Dataset records:
=== Section Start ===

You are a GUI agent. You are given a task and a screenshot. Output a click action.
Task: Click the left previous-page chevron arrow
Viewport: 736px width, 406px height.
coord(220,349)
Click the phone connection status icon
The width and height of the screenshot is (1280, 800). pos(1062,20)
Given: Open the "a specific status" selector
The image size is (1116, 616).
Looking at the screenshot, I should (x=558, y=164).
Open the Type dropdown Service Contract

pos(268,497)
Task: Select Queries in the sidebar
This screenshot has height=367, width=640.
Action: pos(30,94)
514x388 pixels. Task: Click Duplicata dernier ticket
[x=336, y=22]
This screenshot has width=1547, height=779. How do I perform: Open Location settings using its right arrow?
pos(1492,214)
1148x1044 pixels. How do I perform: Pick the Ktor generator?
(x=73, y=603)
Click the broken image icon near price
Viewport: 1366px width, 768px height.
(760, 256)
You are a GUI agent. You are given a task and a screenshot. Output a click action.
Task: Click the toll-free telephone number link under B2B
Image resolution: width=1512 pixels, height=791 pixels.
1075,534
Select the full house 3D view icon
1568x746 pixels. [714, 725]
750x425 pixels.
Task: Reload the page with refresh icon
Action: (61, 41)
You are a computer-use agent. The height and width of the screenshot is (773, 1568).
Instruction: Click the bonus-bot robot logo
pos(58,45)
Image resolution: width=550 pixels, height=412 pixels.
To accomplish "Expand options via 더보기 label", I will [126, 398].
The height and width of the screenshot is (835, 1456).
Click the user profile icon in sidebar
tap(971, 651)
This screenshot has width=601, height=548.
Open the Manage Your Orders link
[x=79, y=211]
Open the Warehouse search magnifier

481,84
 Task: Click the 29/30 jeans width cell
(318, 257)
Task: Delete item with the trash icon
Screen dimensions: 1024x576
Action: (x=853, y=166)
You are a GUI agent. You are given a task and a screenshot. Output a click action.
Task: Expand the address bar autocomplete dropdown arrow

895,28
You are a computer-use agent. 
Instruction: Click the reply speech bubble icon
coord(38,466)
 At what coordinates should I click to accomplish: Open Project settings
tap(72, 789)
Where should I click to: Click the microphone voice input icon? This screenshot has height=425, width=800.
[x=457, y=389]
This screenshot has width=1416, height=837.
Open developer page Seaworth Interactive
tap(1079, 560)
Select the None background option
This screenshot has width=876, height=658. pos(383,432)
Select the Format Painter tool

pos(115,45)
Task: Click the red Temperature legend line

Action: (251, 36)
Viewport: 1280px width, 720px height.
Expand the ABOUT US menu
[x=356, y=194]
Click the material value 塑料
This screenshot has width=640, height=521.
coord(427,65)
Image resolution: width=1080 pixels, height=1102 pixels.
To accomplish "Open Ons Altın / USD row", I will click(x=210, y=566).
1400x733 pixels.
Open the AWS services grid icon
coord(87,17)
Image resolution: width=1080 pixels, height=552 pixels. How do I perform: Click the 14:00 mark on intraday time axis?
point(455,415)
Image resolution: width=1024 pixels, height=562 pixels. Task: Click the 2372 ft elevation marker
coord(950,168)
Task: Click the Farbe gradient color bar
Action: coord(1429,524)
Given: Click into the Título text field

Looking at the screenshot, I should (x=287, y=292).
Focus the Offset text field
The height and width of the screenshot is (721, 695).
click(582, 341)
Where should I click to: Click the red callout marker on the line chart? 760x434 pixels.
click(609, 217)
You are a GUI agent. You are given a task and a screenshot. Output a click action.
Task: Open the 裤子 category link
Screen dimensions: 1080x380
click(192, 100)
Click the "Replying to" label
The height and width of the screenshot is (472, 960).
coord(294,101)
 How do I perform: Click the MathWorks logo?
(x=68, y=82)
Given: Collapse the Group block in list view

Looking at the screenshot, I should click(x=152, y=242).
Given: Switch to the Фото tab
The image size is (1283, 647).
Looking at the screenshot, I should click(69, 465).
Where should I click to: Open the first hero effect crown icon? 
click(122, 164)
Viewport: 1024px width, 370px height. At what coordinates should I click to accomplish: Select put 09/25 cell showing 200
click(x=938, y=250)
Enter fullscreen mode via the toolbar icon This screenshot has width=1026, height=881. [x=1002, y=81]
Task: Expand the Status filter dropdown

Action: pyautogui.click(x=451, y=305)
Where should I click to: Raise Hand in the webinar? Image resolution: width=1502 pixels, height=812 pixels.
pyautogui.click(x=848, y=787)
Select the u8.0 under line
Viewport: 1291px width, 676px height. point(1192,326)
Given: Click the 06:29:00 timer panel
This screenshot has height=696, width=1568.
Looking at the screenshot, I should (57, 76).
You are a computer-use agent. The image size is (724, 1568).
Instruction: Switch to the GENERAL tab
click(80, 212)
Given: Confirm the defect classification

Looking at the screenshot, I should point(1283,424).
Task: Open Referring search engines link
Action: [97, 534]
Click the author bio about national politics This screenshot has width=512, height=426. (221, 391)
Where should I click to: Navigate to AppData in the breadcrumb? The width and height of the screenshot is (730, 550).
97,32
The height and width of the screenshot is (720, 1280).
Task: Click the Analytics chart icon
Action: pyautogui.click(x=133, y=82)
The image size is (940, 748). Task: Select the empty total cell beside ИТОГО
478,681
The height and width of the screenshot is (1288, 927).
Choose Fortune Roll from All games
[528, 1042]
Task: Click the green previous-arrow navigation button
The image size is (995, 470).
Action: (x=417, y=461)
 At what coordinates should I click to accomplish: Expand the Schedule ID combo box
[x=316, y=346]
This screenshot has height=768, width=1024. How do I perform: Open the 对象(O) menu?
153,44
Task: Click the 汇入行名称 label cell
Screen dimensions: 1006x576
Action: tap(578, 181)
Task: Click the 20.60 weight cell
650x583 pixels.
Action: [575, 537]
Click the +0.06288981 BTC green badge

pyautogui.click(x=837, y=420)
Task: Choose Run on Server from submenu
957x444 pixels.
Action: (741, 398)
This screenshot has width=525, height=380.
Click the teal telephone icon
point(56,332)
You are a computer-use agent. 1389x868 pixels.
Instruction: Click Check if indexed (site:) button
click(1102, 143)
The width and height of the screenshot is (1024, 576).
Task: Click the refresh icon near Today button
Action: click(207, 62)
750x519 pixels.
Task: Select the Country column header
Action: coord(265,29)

=== Section End ===

Problem:
Copy out the entries exactly. Begin at the first line and end with the line that has "Given: Open the".

Expected answer:
You are a GUI agent. You are given a task and a screenshot. Output a click action.
Task: Click the left previous-page chevron arrow
Viewport: 736px width, 406px height.
coord(220,349)
Click the phone connection status icon
The width and height of the screenshot is (1280, 800). pos(1062,20)
Given: Open the "a specific status" selector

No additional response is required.